(Saved entries)

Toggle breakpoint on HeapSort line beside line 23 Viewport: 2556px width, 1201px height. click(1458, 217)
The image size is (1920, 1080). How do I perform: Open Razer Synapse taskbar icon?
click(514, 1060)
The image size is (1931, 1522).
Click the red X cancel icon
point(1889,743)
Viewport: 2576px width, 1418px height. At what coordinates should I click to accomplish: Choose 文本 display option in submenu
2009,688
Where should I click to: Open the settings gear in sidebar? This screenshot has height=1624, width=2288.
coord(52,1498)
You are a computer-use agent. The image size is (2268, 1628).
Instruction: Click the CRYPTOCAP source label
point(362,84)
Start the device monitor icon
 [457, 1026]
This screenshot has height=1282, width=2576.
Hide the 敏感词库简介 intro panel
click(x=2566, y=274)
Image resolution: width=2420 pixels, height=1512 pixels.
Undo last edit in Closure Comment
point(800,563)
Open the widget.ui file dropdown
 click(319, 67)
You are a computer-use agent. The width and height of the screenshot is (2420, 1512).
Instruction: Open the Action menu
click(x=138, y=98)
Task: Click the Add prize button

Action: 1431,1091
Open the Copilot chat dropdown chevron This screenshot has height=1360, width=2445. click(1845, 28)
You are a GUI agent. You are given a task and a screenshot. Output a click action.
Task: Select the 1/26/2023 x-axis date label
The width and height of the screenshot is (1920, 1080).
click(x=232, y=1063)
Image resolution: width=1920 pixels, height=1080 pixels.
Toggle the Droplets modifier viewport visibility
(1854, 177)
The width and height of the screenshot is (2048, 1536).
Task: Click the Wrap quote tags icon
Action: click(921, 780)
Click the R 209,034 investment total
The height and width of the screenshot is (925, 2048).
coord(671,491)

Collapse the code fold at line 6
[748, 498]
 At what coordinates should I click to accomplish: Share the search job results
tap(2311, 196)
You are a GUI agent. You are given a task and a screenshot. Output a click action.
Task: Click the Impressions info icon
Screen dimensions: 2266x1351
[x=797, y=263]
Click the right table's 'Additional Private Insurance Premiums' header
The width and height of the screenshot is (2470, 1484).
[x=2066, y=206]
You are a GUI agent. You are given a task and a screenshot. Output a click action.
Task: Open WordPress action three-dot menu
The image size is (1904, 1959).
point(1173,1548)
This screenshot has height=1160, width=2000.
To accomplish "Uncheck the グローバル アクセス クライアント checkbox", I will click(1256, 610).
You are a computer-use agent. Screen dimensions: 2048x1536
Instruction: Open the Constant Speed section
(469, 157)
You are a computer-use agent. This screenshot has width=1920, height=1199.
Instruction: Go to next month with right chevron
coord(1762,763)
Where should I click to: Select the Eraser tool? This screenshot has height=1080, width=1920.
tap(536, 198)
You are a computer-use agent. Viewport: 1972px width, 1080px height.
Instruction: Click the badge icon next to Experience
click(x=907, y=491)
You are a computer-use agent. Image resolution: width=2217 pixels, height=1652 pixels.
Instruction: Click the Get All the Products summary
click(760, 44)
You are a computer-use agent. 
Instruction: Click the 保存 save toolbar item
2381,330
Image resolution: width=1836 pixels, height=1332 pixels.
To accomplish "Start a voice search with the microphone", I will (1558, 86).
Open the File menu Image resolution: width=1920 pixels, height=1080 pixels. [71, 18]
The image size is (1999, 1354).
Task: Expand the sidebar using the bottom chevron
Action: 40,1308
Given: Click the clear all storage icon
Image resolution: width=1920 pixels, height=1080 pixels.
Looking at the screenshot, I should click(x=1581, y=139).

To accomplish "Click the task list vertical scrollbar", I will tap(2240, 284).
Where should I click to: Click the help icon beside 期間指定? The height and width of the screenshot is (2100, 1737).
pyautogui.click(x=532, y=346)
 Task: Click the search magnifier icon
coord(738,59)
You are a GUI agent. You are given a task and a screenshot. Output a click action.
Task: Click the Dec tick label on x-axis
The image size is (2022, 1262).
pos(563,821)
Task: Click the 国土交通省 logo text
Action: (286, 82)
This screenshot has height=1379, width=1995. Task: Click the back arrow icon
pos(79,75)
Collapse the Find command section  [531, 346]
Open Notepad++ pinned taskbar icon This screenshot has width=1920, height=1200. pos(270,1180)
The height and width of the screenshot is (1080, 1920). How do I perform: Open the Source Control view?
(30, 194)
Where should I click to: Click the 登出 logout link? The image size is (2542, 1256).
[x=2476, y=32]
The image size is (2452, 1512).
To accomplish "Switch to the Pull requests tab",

ASSIGNED TASK> The answer must consist of each line from the data that includes the string "computer".

COMPLETED TASK>
You are a computer-use agent. The image size is (2268, 1628).
You are a computer-use agent. The width and height of the screenshot is (2420, 1512).
You are a computer-use agent. Screen dimensions: 2048x1536
You are a computer-use agent. This screenshot has width=1920, height=1199.
You are a computer-use agent. Viewport: 1972px width, 1080px height.
You are a computer-use agent. Image resolution: width=2217 pixels, height=1652 pixels.
You are a computer-use agent. 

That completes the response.